AAA, the gym, Sam's Club, fraternity, NRO, PTA, QVC- all things you could hold a membership in. You pay a fee and become a member. Such is our perception of the word "membership". We pay and get benefits. I've been thinking in regards to our perception of being a "member" in a church. It's been my observation that, by and large, the "pay a fee get a benefit" membership style is what mostly permeates the majority of Christians I know. I don't mean to condemn but do mean to challenge the biblical premise of adhering to a local body of believers known as a church in the form of membership.
As a church member, how often do we go, give, participate, and expect a return. "Return", You say? Yes, a return. I give my time, talents, and tithes and I get a sermon I like, a comfortable group to share common life experiences with, and a staff to meet my neediness. I have the right to evaluate my investment and decide to continue or shop for a better membership. If it sounds like consumerism you'd be right. But heck, we're Americans after all, we have the freedom to worship wherever the heck we please. Right? Really? I guess so in a sense; but I think of those early, first Christians, who had no other churches to choose but the one they were in. What did "membership" look like to them?
For one, I don't think they would understand our idea at all because Paul never taught it. Nowhere do we see a principle of due paying membership. What we do see is a covenant mentality and verbiage that glued those early believers together. Covenants are some serious stuff in the scriptures. God made them with all the iconic men of the Old Testament. David, Moses, Noah, Abraham, and even Adam. A study of each of these covenants always had a binding agreement that could not be edited, changed, bought out, or misinterpreted. Some of them were based on conditions, some were unconditional. So what, you say? God knows, uses, and prefers a binding agreement over a flea market style of membership where allegiances could be bought, sold, traded, or passed over.
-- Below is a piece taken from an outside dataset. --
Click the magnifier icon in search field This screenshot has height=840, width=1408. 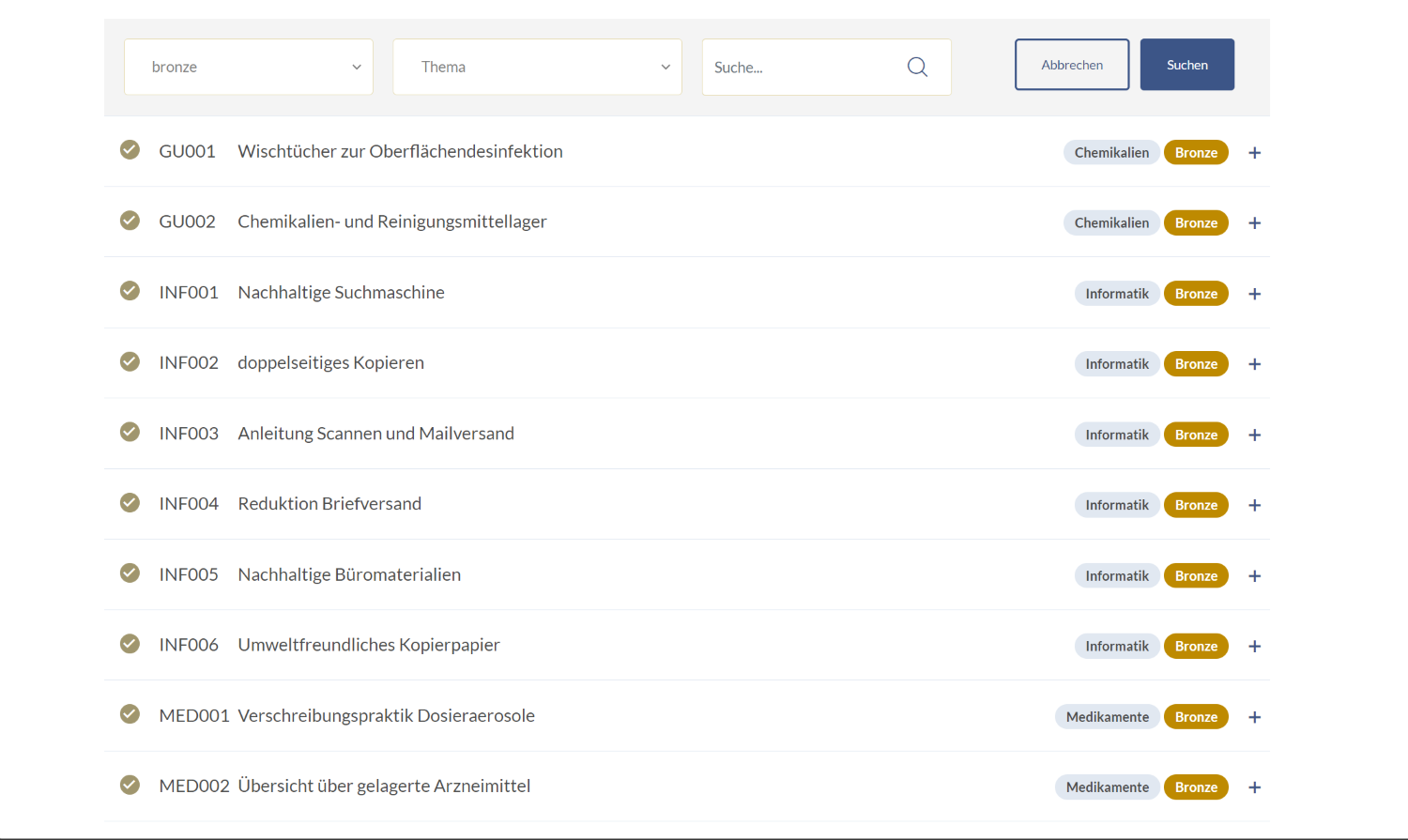point(917,67)
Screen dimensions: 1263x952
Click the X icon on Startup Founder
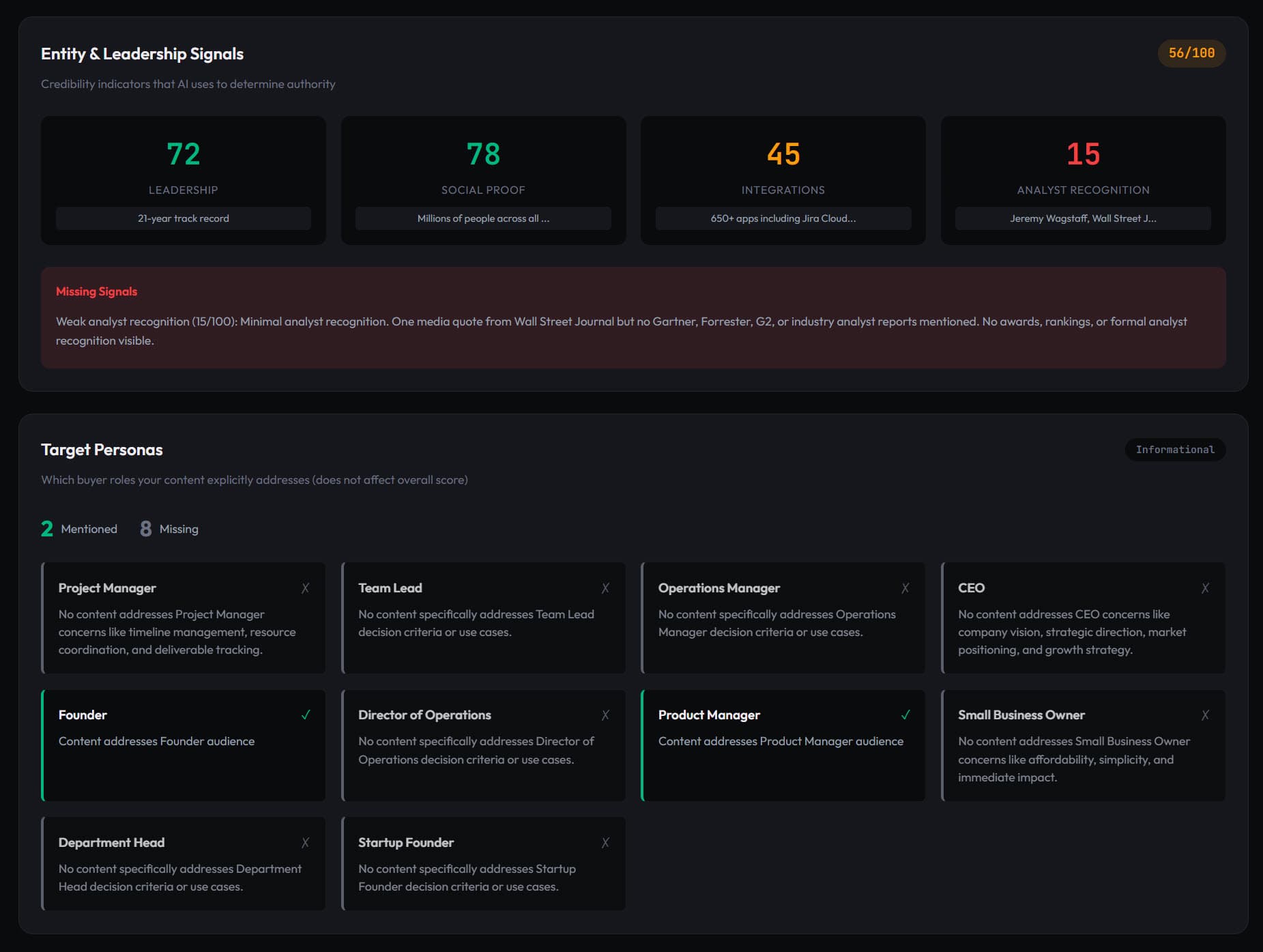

One covenant in The Bible stands out as the paramount of all covenants. Jesus said, "take and drink this, this is the new covenant in my blood which is poured out for you." New Covenant?? What Jesus is meaning is that He is the fulfillment of all those covenants, He is saying that "I am the one promised in the Adamic covenant as the one who will crush Satan's head", "I am the one covenant keeping creator that will not destroy the world" to Moses. "I am the deliverer of all the nations that I promised you, Abraham", "David- I am the Covenant King promised". The New Covenant is why we can even consider what church is. The New Covenant allows us to see our binding agreement of faith in Christ as final, unchangeable, and sure. I am a part of the family of God that is bound in covenant.
Membership will never carry the weight of being a covenant community. One of the greatest defenses in the current church culture is that of discipline. Part of membership is to be able to allow the process of church discipline to take place. If your not a member of the local church than you are unable to be called out for your habitual, rebelliousness. No dues paid, no ability to touch you. REALLY? On one hand the need for reconciling saints in rebellion is a great and terrible responsibility of all churches. But this is a weak argument for the membership idea. First, all believers qualify for being disciplined from the godly leaders whom God has placed in qualified roles. Second, the covenant community must function far more deeply than just the threat of discipline as the glue that holds the structure together.
Covenantal imagery is a deeply robust function exemplified by a covenant keeping God. Covenant community is best seen in Ephesians 5 in the famous, or infamous depending on your understanding if submission, passage of the husband and wife as paralleled by the church and Christ. If we approach the wedding vows like a membership, what would that say about our marriage to Christ? But if we approach the wedding vows that Christ and I have made in respect to a covenant... How much deeper and rich is my understanding of His love for me. How much more will I faithfully serve him in my vow, promise, covenant.
If I am in a covenant relationship with Christ, then how are you and I in a binding agreement? Let me throw some things at you. If the church, all believers, everywhere and "everywhen", are bound in a covenant marriage to Christ, then by association we are bound to each other. Next the verbiage of the New Testament is one of binding community. Ever read the "one another's" of the NT. Over 38 times this Greek phrase is used. Literally translated "of (belonging to) each other" or "of one another". Our literal understanding is that I am of you and you are of me. We are part of the same spiritual entity. Romans 12 and 1 Corinthians 12 would say we are all parts of the same body. We are bound together to make up one body. We are, covenant style, bound to each other. We are of one another. This is why we must love, confront, confess our sins to, honor, who?... One another!
This is much deeper than membership to a group, this is covenantal love and is why we live in covenantal relationship as a church.